ENTRIES SHOWN:
____

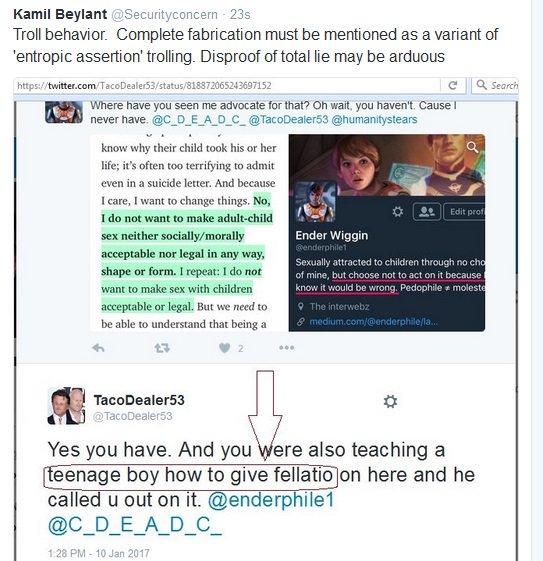Screen dimensions: 543x561
Task: Open the three-dot more options menu
Action: click(287, 347)
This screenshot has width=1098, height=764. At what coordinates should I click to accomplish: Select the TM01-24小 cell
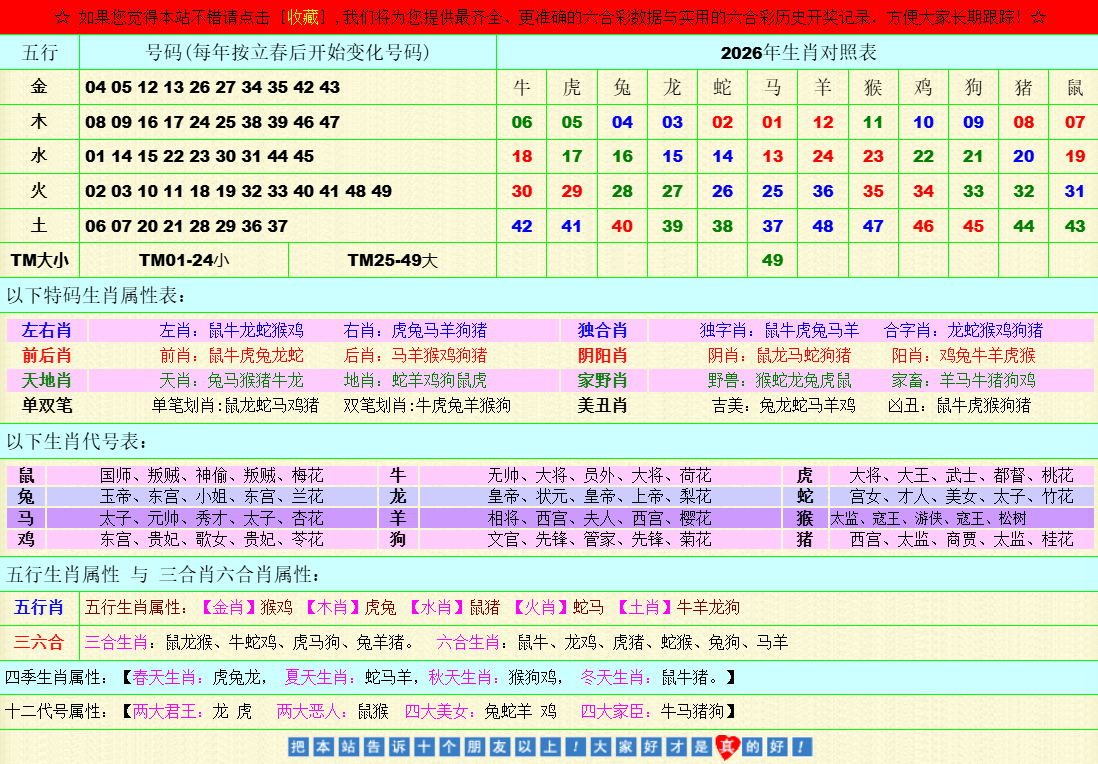(x=183, y=261)
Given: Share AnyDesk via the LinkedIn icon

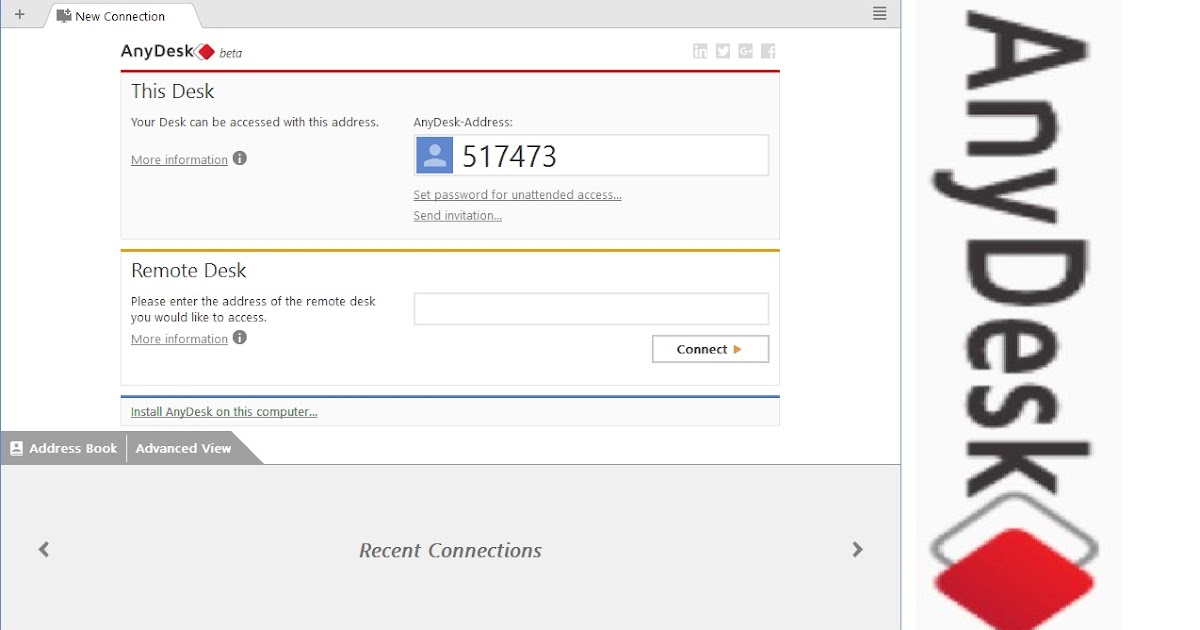Looking at the screenshot, I should click(x=700, y=50).
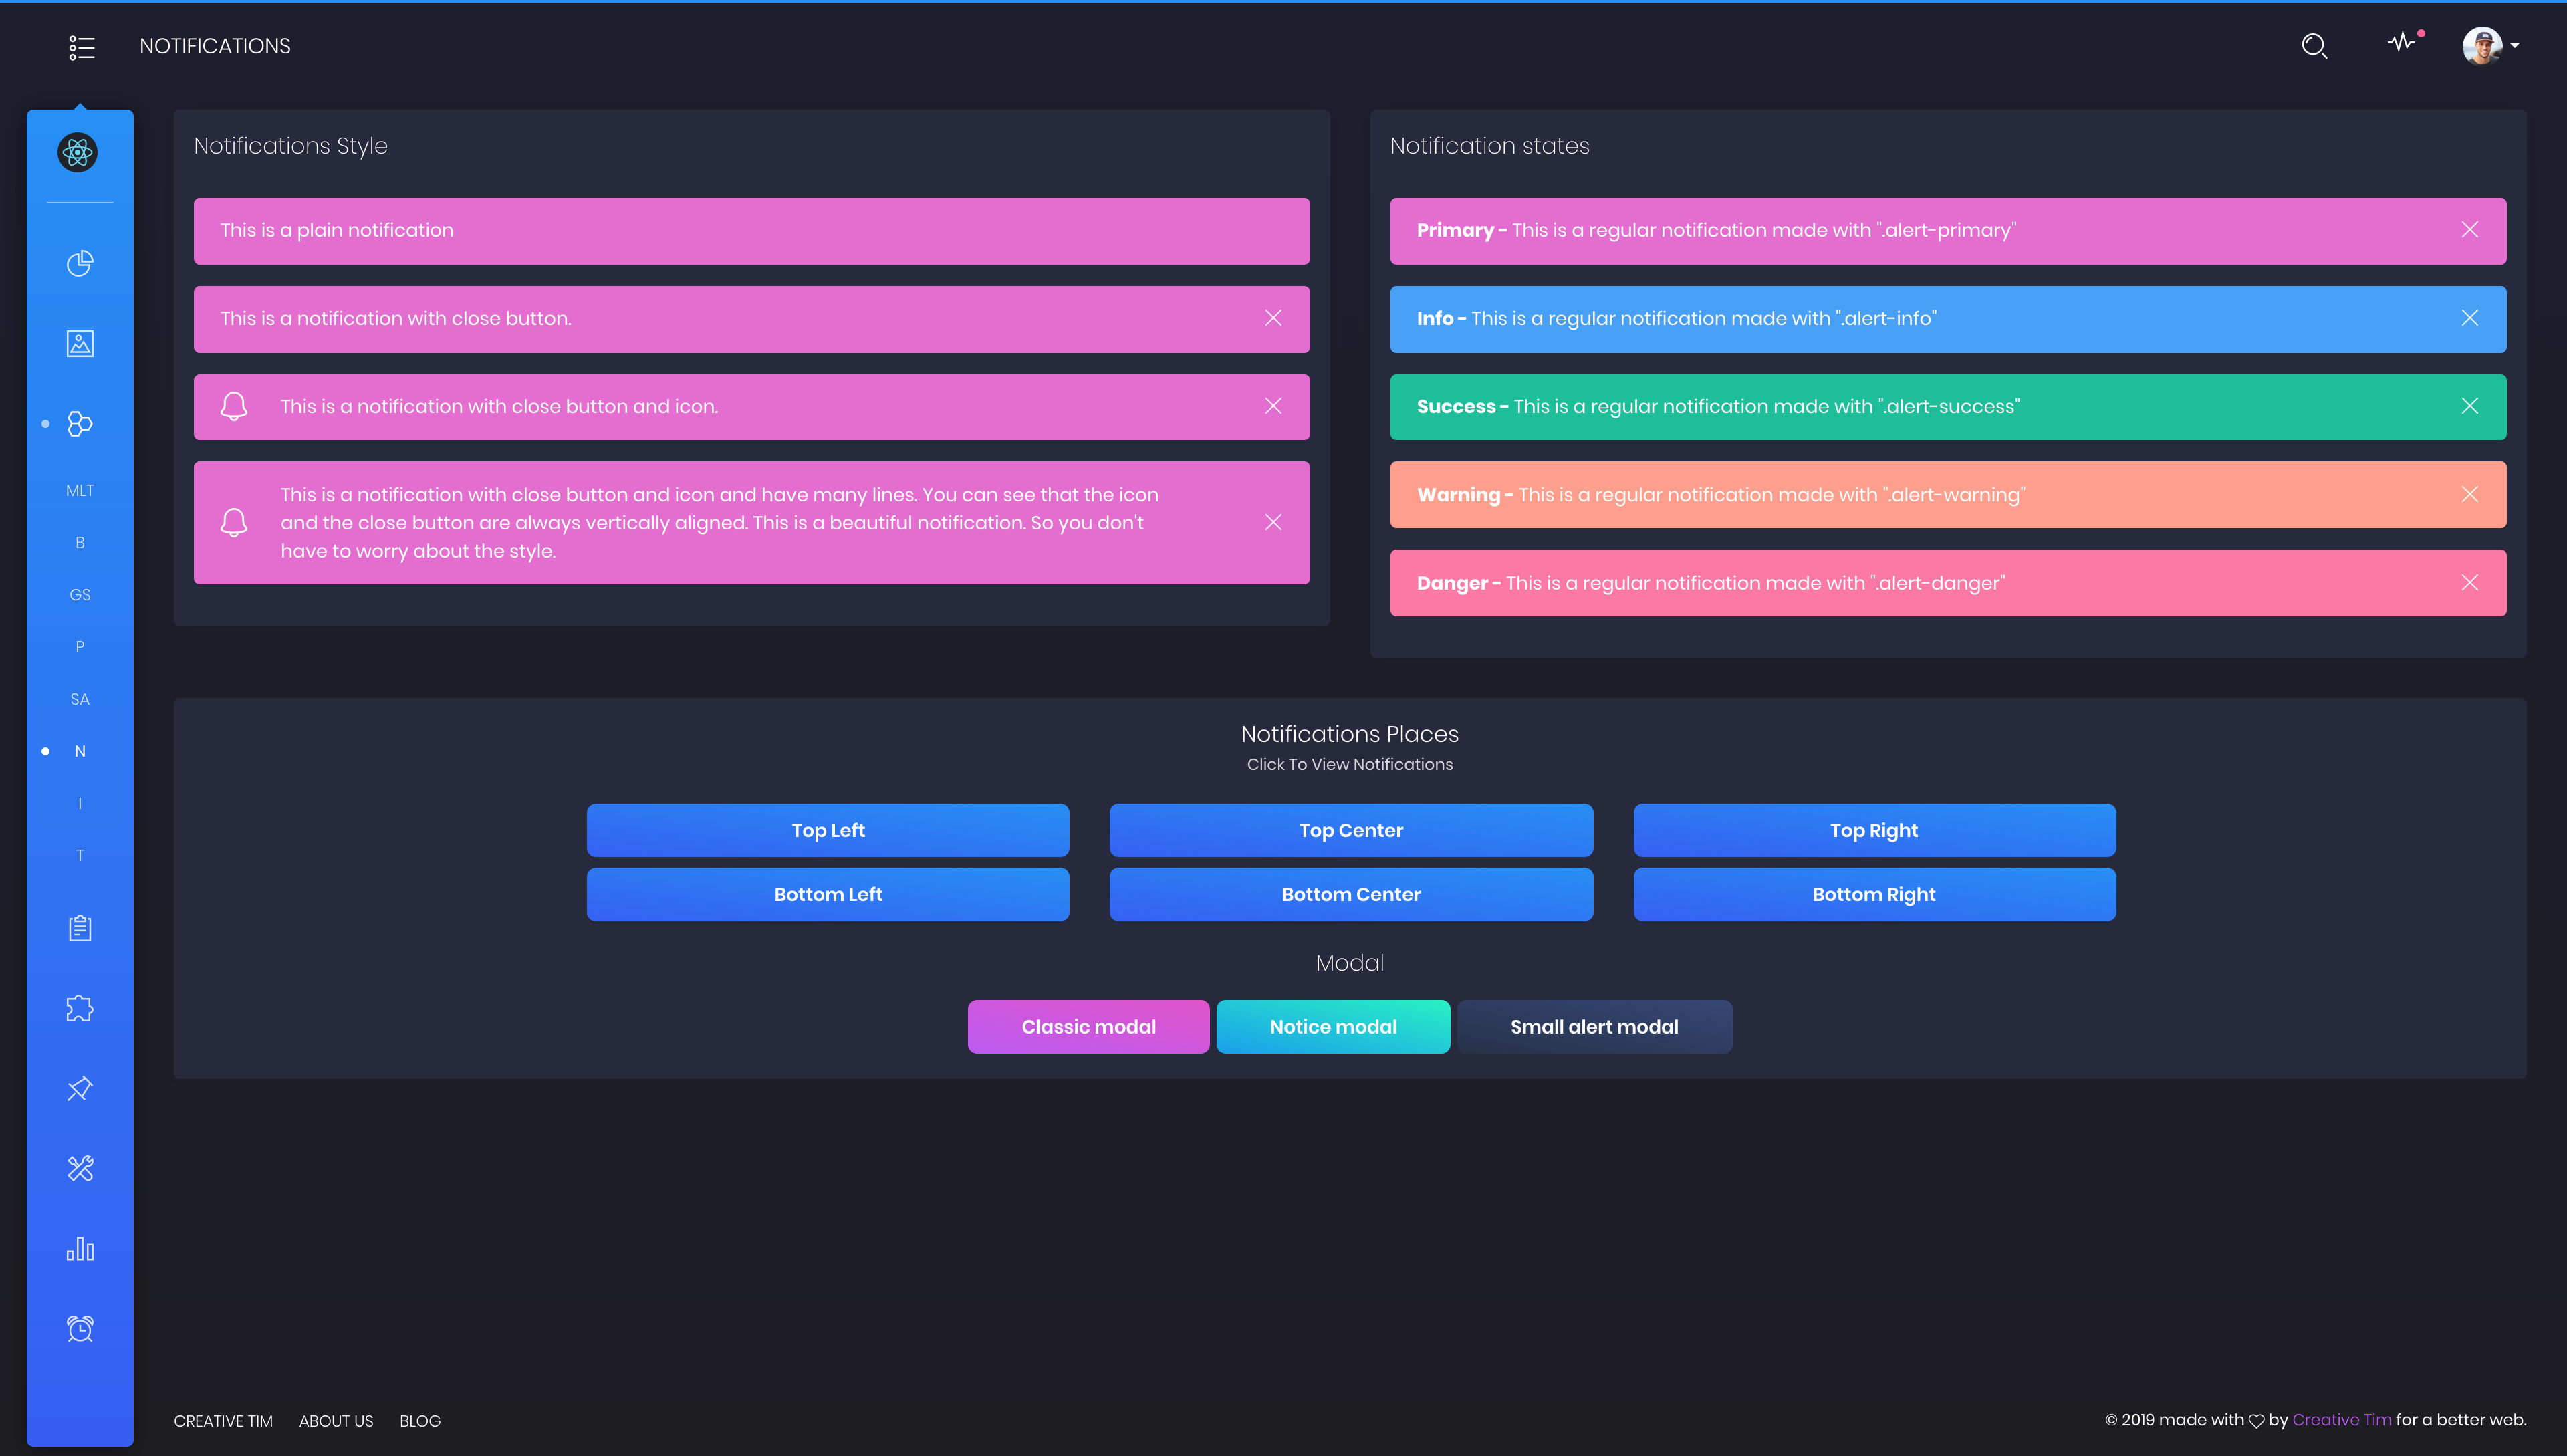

____

SET PROBLEM: Retype all of the records above word for word, leaving out the pictures.

REPLY TO THE TASK:
Screen dimensions: 543x561
Task: Open the three-dot more options menu
Action: click(287, 347)
This screenshot has width=1098, height=764. At what coordinates should I click to accomplish: Select the TM01-24小 cell
(x=183, y=261)
Given: Share AnyDesk via the LinkedIn icon

Looking at the screenshot, I should click(x=700, y=50).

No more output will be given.